On Basing One-way Permutations on NP-hard Problems under Quantum Reductions

TL;DR

This paper explores the potential of quantum reductions to base cryptographic primitives on NP-hard problems, showing that certain quantum reductions imply unlikely complexity class containments.

Contribution

It formalizes quantum reductions and demonstrates their power, revealing that specific quantum reductions from NP-complete problems to one-way permutations imply coNP is contained in QIP(2).

Findings

Quantum reductions can demonstrate separations between complexity classes.

Certain quantum reductions from NP-hard problems to cryptographic primitives imply coNP ⊆ QIP(2).

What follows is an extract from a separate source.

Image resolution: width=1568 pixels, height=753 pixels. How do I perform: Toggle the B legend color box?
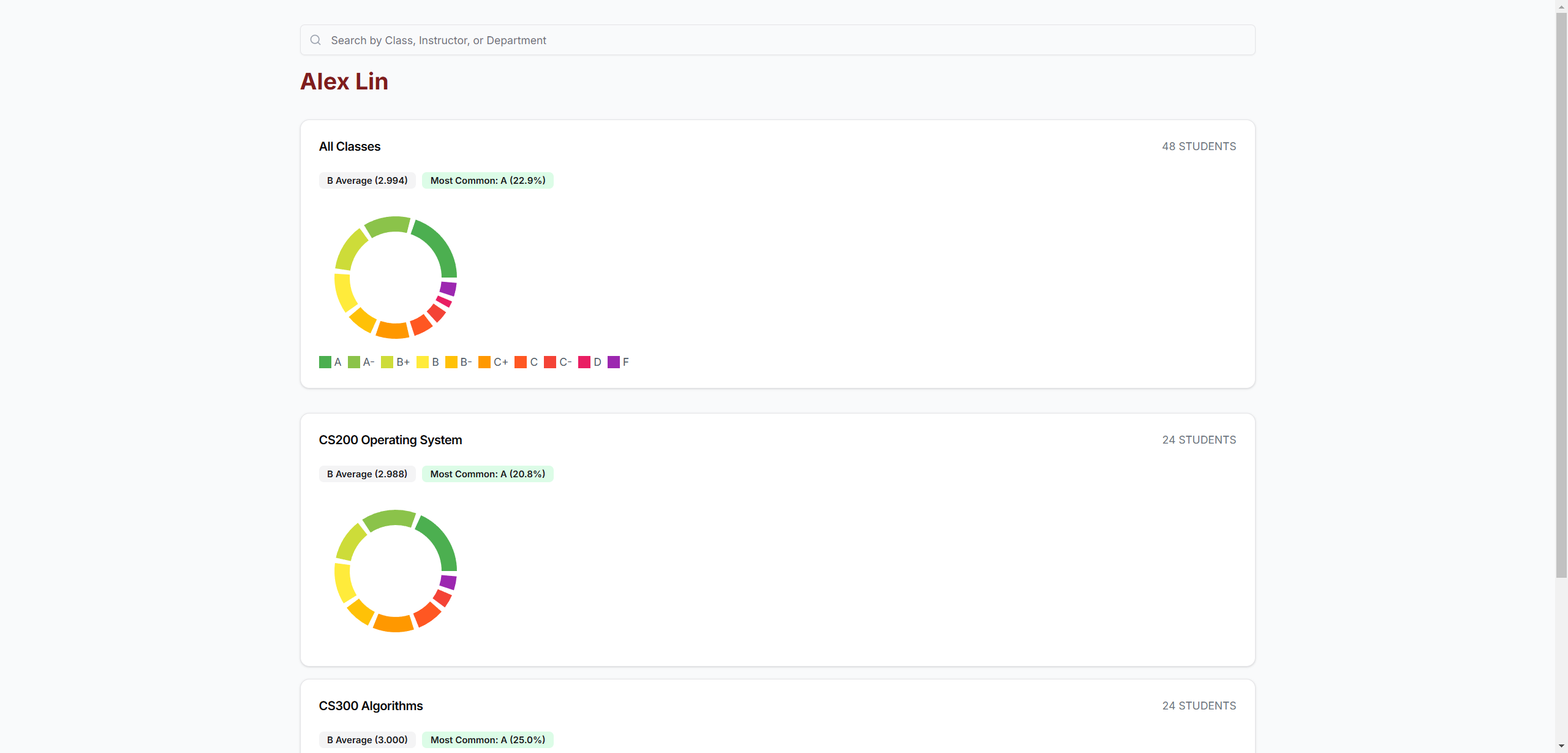(423, 362)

The work initiates the formal study of quantum analogues of classical reductions.

Abstract

A fundamental pursuit in complexity theory concerns reducing worst-case problems to average-case problems. There exist complexity classes such as PSPACE that admit worst-case to average-case reductions. However, for many other classes such as NP, the evidence so far is typically negative, in the sense that the existence of such reductions would cause collapses of the polynomial hierarchy(PH). Basing cryptographic primitives, e.g., the average-case hardness of inverting one-way permutations, on NP-completeness is a particularly intriguing instance. As there is evidence showing that classical reductions from NP-hard problems to breaking these primitives result in PH collapses, it seems unlikely to base cryptographic primitives on NP-hard problems. Nevertheless, these results do not rule out the possibilities of the existence of quantum reductions. In this work, we initiate a study of the quantum analogues of these questions. Aside from formalizing basic notions of quantum reductions and demonstrating powers of quantum reductions by examples of separations, our main result shows that if NP-complete problems reduce to inverting one-way permutations using certain types of quantum reductions, then coNP $\subseteq$ QIP(2).